Current decision of MPC
According to the statement of India’s central bank, Reserve Bank of India's governor Urjit Patel, the reason behind keeping the repo-rate unchanged is to meet the inflation targets of 5% (with a plus-minus of 2%) for the last quarter of the financial year 2016-17.
It seems that the inflation targeting took precedence over any other consideration while deciding the repo rate. Three main reasons that seem plausible for such hawkish approach are:
Implementation of seventh pay commission recommendations can lead to rise in inflation
Rise in domestic food prices
Rise in crude oil prices after OPEC’s decision to cut production
In the past couple of weeks, post demonetisation several experts and prominent organisations have cut down the GDP forecast for Indian economy. Even the RBI today cut the growth forecast for this fiscal from 7.6% to 7.1%. Thus, experts believed that RBI would cut the repo-rate to stimulate the economy and achieve the growth targets.

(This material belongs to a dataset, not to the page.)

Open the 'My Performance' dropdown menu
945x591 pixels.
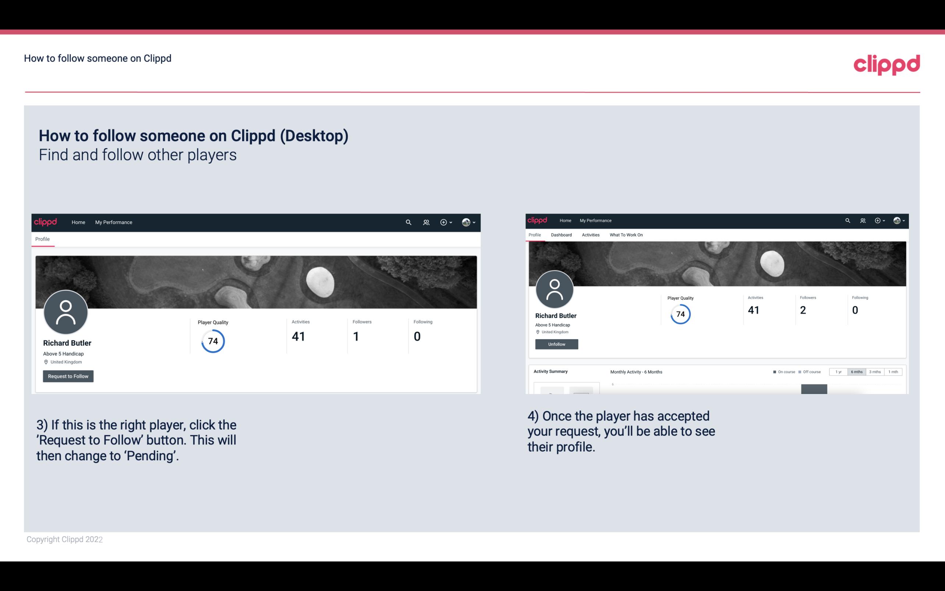pyautogui.click(x=113, y=222)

However, it is believed that with the deposit of Rs 11.55 crore in banks post-demonetisation, there is excess liquidity in banks which would anyways encourage the banks to reduce their lending rates whether the repo rate cut happens or not.
Some private banks like ICICI, Axis bank and Bank of Baroda have already reduced their lending rates in the past week before the meeting of MPC.
No sweat over liquidity crunch
Post-demonetisation, the Indian economy is reeling under liquidity crunch with thousands of people queuing outside ATMs and banks each day to withdraw money.
During the press conference, RBI officials showed fair amount of confidence and said that the situation is under control as far as the liquidity is concerned. According to RBI officials, the remonetisation exercise is in full throttle with all the five printing presses of both RBI and government working to full capacity to print new notes. From November 10th to December 5th, RBI has printed currency worth Rs 4 lakh crore of higher denominations like the Rs 500 and Rs 2000 and during the same period, around 19.1 billion pieces of Rs 100, Rs 50 and Rs 20 denomination notes were printed.
The RBI officials also mentioned that they may reduce the number of notes being printed as people are increasingly moving towards digital modes of payment.
Clear distinction between monetary and fiscal policy
Going by the textbook, the main monetary policy indicators are price level and money supply and the monetary policy lies in the domain of the central bank of a country, in this case, RBI.
The fiscal policy is the domain of the government of a country and both the monetary and fiscal policy have to work in tandem for the future growth and economic stability of a country.
Today, it can be observed that the RBI stuck to its side of the policy mandate, focusing completely on inflation targeting and trusting the government to work on the GDP front.
In the coming months, one should be on the lookout for the figures of the major economic indicators to get a sense of how the demonetisation policy has worked for India.